One of the common regressors/classifiers used on the FHE (Fully Homomorphic Encription) scheme is a linear model because it has a reasonable inference time (in other words, other method is very slow for casual use), however, it has a limitation in model flexibility. Our binary random forest model has a capability to solve this issue. We also tried our binary random forest on the Boston houseing dataset and MNIST dataset as a benchmark.

What's binary random forest?

The binary random forest is a random forest where input data is a binary vector. We found that the binary random forest is convenient to run on the T-FHE scheme. The core idea is that the branch conditions can be written as binary operators if the input vector is binary as written in the following figure.

Pros and cons

  • Pros: It has a good speed-accuracy tradeoff while most of the ML methods on FHE scheme require huge computational cost.
  • Pros: It can manage any types of binary input like like quantized real valued vector and thresholded image.
  • Cons: computational cost of it linearly increase against the number of estimators, and exponentially increase against the maximum depth of the decision trees. This is because the model cannot know which branch is selected in a decision tree since the input data is encrypted, therefore, the model need to compute branching condition for all nodes in a tree.

Installation

Creating Docker container

The authors highly recommend using Docker to build the environment for this repository while keeping your environment clean.

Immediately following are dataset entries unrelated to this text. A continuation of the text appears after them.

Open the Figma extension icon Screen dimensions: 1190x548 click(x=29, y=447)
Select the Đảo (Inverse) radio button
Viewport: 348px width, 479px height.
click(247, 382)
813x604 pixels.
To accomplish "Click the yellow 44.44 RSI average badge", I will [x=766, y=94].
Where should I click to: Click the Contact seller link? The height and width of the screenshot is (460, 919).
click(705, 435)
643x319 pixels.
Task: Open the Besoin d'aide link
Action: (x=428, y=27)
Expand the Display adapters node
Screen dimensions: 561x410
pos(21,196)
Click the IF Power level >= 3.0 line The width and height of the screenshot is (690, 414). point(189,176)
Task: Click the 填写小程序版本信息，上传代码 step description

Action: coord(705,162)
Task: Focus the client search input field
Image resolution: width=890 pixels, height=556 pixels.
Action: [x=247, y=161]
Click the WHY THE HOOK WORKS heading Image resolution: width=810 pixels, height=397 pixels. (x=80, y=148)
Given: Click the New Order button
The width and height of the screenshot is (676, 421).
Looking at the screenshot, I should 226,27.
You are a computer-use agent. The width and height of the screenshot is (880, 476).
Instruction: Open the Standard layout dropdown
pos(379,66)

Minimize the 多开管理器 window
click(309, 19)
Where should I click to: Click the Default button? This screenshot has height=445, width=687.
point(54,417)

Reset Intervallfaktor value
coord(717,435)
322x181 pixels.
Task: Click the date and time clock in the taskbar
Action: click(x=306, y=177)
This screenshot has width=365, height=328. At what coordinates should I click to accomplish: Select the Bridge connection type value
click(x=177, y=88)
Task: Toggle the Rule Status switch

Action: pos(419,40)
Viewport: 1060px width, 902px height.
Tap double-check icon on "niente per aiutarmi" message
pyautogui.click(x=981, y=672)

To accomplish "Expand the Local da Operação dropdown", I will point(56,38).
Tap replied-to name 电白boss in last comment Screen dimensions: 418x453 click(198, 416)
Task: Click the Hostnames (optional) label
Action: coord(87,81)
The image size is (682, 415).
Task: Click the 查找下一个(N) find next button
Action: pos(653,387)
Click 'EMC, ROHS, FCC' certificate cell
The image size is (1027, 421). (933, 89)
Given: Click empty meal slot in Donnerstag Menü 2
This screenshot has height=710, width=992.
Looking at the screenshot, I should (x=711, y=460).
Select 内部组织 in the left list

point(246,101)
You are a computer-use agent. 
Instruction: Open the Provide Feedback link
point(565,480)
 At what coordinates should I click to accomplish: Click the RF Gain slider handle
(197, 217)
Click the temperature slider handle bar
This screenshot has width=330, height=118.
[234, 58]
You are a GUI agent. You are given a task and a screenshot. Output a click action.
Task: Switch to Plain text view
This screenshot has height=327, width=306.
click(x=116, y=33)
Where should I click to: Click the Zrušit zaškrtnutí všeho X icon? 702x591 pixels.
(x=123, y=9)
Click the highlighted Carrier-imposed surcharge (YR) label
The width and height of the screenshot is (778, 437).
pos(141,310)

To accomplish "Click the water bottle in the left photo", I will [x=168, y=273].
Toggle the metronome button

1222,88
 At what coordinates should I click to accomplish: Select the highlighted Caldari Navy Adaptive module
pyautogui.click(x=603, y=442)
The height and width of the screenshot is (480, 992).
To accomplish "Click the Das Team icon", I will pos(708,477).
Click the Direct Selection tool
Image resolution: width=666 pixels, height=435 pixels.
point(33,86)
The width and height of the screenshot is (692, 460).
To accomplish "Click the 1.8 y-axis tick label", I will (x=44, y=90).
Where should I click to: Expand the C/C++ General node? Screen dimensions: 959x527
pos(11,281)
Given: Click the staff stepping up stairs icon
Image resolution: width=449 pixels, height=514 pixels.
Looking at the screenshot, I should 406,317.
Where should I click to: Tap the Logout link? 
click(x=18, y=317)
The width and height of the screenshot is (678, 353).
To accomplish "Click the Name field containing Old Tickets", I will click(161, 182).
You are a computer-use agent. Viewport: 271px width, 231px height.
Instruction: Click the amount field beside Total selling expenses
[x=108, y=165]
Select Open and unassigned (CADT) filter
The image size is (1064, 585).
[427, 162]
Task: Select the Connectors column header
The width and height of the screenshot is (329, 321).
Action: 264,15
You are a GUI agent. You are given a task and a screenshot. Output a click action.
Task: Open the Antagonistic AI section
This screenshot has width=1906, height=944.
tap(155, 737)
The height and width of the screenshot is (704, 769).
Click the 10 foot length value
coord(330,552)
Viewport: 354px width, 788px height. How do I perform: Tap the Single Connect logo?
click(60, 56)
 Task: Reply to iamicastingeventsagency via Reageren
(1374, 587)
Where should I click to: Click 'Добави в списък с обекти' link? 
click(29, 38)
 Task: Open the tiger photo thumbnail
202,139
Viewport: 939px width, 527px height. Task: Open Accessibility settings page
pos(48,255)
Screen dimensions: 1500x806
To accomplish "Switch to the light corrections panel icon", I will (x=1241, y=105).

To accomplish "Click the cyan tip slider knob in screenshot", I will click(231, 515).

You can download the Docker image and start a container by the following command in the root directory of this repository:

sh docker/docker_run.sh
docker exec -it cufhe bash

Building cuFHE library

Our implementation uses cuFHE library [2] which provides CUDA-accelerated T-FHE binary operations.

Please run the following command in the root directory of this repository for preparing the cuFHE library.

git clone https://github.com/vernamlab/cuFHE.git
cd cuFHE/
git checkout 1af2f2be596e66fcc14f5659d8a89432fe53d41f

NOTE: In the above, we selected 1af2f2be596e66fcc14f5659d8a89432fe53d41f which is the latest commit as of Jan 2022 because we used this version for the development of our repository, however, newer is probably better if available.

Then, run the following command for building the cuFHE library:

cd cuFHE/cufhe/
make

The cuFHE shared object files (libcufhe_cpu.so, libcufhe_gpu.so) will be generated under cuFHE/cufhe/bin directory. The cuFHElibaraly is successfully built on your environment if you can see these 2 files.

Usage

Regressoin

You can try the training and inference of the binary random forest to the Boston housing dataset on the T-FHE scheme with max_depth=5 and n_estimators=10 by the following command:

cd regression/
make

The following figure is a summary of our binary random forest regressor with comparison to linear regressor. The linear regressor is one of commonly used algorithm as a regressor on FHE scheme (in most cases CKKS scheme will be used). The figure shows that our binary random forest achieves better performance than linear regressor with reasonable inference time.

You can replicate our experiment by running bash runall.bash.

See regression/README.md for more details.

Classification

You can try the training and inference of the binary random forest to MNIST dataset on the T-FHE scheme with max_depth=5 and n_estimators=10 by the following command:

cd classification/
make

The following figure is a summary of our binary random forest classifier on MNIST dataset. The figure shows that our binary random forest is applicable to MNIST, but the performance is far from our expectation (we expected more than 90% within 10.0 sec).

You can replicate our experiment by running bash runall.bash.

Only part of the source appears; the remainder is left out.